新発見がもたらす生命進化への新視点
古細菌と細菌がナノサイズのチューブで直結し、代謝物を融通し合っている――この姿は、真核生物の起源に関する進化ストーリーの一幕を実際に切り取ったかのようです。
研究チームも論文の中で、この相互作用が真核細胞の共生進化の初期段階を反映する可能性を示唆しています。
すなわち、20億年前の祖先的な古細菌と細菌もこのように手を取り合い、徐々に相棒関係を深めていったのではないか、というわけです。
最初は「糸電話」で外から会話していた関係が、やがて相手なしでは生きられないほどに密接になり、ついには片方がもう片方の細胞内に住み込むような完全なる共生(内共生)へと発展したとしても不思議ではありません。
今回の発見は、真核生物の共生進化の初期段階を思い起こさせる可能性を示した点に意義があります。
とはいえ、注意すべき重要な点は、研究者たちが実際に物質の受け渡しそのものを直接観察したわけではないということです。
ナノチューブでつながっている場面は確認できましたが、水素や栄養分子がその管を通って行き交う瞬間を捉えたわけではありません(そこまでの高解像度での可視化や測定は現段階では難しいでしょう)。
あくまでゲノム情報と形態観察から「交換しているはずだ」と推測している段階であり、この“小包交換”が起きている確証を得るには今後さらなる研究が必要です。
それでも、古細菌と細菌の直接的なつながりを見出した今回の成果は、生命進化の謎に迫る上で画期的な一歩です。
生命史上最大の発明とも言える真核細胞の誕生に関して、仮説として知られていた共生のシナリオと実在の生物たちの姿がピタリと重なることを示しています。

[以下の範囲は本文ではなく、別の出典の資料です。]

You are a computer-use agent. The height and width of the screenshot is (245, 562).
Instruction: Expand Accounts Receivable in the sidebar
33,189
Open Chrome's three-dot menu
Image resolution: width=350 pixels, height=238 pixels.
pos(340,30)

私たち人類の細胞のルーツである「共生の絆」が、海岸の浅瀬の小さな微生物たちの間で今も続いているかもしれないと考えると、非常に興味深いです。
この発見は、地球上でいかにして複雑な生命が生まれ得たのかを理解する手がかりとなるだけでなく、極限環境における生態系や生命の適応戦略についても新たな視点を提供してくれるでしょう。
今後、交換される「エネルギー小包」の中身を直接確かめたり、他の古細菌でも似た現象が起きているかを調べたりすることで、生命進化の物語はさらに具体的な姿を私たちに見せてくれるに違いありません。